Is HS2 really on track?
ALTHOUGH new Transport Secretary Chris Grayling appears to be behind HS2, telling Radio 4’s The World This Weekend that it’s ‘not just a speed project, but a capacity project’, some campaigners against the controversial £56 billion route have interpreted this as being only a lukewarm endorsement. The head of the National Audit Office has warned that the cost of Brexit will jeopardise major infrastructure projects. The Stop HS2 group doesn’t believe that the line will add capacity in the right places; it raises concerns about the environmental impact and cites it being £9.6 billion over budget. ‘HS2 will cause massive upheaval.
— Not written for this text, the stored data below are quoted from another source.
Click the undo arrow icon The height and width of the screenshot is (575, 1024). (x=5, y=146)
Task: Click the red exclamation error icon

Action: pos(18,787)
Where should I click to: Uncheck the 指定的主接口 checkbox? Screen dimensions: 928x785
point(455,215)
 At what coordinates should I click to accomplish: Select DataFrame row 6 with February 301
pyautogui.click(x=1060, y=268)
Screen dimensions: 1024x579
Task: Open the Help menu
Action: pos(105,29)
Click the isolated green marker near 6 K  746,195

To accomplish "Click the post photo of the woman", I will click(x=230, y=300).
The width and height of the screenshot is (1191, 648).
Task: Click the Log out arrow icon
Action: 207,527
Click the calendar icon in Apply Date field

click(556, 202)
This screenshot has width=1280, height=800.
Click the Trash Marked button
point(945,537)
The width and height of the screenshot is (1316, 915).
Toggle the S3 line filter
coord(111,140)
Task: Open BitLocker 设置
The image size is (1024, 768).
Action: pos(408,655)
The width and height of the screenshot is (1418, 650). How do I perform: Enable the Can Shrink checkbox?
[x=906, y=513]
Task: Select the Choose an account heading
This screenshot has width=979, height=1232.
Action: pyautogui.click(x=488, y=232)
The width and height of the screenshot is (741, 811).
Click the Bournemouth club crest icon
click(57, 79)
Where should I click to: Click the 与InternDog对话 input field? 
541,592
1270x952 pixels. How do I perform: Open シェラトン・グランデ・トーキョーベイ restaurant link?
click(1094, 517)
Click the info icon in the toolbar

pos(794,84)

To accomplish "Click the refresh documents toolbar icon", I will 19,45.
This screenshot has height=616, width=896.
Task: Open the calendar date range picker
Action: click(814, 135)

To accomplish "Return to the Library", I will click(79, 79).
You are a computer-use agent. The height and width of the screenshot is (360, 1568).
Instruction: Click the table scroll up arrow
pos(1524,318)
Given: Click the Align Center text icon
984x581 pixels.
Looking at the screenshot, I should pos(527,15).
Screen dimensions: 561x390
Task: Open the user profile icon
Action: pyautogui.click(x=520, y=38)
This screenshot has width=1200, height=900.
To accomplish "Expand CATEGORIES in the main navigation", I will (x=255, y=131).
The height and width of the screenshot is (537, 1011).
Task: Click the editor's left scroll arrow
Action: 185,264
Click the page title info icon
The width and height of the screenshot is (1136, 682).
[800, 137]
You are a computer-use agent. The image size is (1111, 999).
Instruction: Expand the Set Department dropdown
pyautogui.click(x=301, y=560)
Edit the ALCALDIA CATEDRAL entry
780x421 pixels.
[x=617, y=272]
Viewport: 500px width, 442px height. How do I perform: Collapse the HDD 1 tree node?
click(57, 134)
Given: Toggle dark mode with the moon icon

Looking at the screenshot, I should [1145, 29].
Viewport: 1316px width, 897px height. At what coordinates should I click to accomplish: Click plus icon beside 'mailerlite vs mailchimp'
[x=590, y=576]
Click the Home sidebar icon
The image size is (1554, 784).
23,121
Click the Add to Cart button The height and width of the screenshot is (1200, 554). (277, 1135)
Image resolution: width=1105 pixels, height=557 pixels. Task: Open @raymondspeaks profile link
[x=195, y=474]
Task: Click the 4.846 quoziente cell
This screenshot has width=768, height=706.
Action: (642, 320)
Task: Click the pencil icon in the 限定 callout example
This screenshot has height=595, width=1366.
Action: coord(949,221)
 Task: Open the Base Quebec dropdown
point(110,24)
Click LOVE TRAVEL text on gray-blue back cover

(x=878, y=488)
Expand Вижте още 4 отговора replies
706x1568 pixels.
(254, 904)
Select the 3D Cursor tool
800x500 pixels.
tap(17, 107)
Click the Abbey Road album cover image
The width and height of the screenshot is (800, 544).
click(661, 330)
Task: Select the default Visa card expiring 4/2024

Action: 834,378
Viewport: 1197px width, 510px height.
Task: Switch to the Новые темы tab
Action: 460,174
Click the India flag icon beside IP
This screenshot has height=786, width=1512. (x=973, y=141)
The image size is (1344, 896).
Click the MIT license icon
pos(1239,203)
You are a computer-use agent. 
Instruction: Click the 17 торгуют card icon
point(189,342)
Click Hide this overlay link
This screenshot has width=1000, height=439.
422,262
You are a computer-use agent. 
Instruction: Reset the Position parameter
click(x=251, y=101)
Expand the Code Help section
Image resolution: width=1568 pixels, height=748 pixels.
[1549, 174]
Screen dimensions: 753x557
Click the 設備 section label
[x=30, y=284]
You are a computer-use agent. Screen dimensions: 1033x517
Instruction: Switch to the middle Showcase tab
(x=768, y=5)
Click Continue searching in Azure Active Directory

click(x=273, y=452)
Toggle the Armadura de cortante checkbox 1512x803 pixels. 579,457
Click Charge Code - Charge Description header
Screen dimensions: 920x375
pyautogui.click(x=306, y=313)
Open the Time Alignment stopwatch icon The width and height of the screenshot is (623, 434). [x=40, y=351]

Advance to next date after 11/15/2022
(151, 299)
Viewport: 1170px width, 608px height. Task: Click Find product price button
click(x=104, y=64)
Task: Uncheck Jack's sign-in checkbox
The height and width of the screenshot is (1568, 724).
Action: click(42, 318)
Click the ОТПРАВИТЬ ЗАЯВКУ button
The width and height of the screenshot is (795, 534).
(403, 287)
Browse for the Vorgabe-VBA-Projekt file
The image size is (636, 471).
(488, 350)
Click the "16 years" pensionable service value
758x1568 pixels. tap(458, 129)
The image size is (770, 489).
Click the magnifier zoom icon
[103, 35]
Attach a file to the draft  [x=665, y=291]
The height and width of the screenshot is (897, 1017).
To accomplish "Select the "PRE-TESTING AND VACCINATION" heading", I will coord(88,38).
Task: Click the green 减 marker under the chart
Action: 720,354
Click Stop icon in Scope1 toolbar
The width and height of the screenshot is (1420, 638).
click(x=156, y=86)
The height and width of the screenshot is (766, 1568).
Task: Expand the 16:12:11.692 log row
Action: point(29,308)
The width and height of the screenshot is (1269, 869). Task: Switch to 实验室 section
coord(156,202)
There will be a decade of construction,’ says campaign co-ordinator Joe Rukin. ‘A lot of rural communities thrive on tranquility and their economy is based on that. The compensation issue is like a nuclear bomb. If your property is subject to a compulsory purchase order, you receive the market value plus 10%, but if you live in the fallout zone, your problems are just beginning.’
The NFU is trying to ensure HS2 doesn’t take excessive amounts of land for habitat mitigation. ‘Instead of losing, say, five hectares, suddenly a farmer may lose another five or even 10 for planting trees and grass. We want that kept to a minimum,’ comments rural surveyor Louise Staples. ‘We’re also working to ensure that any farms that are split are given a bridge or underpass and we want to make sure that liability remains with HS2, so that if things go wrong, farmers can still claim from them.’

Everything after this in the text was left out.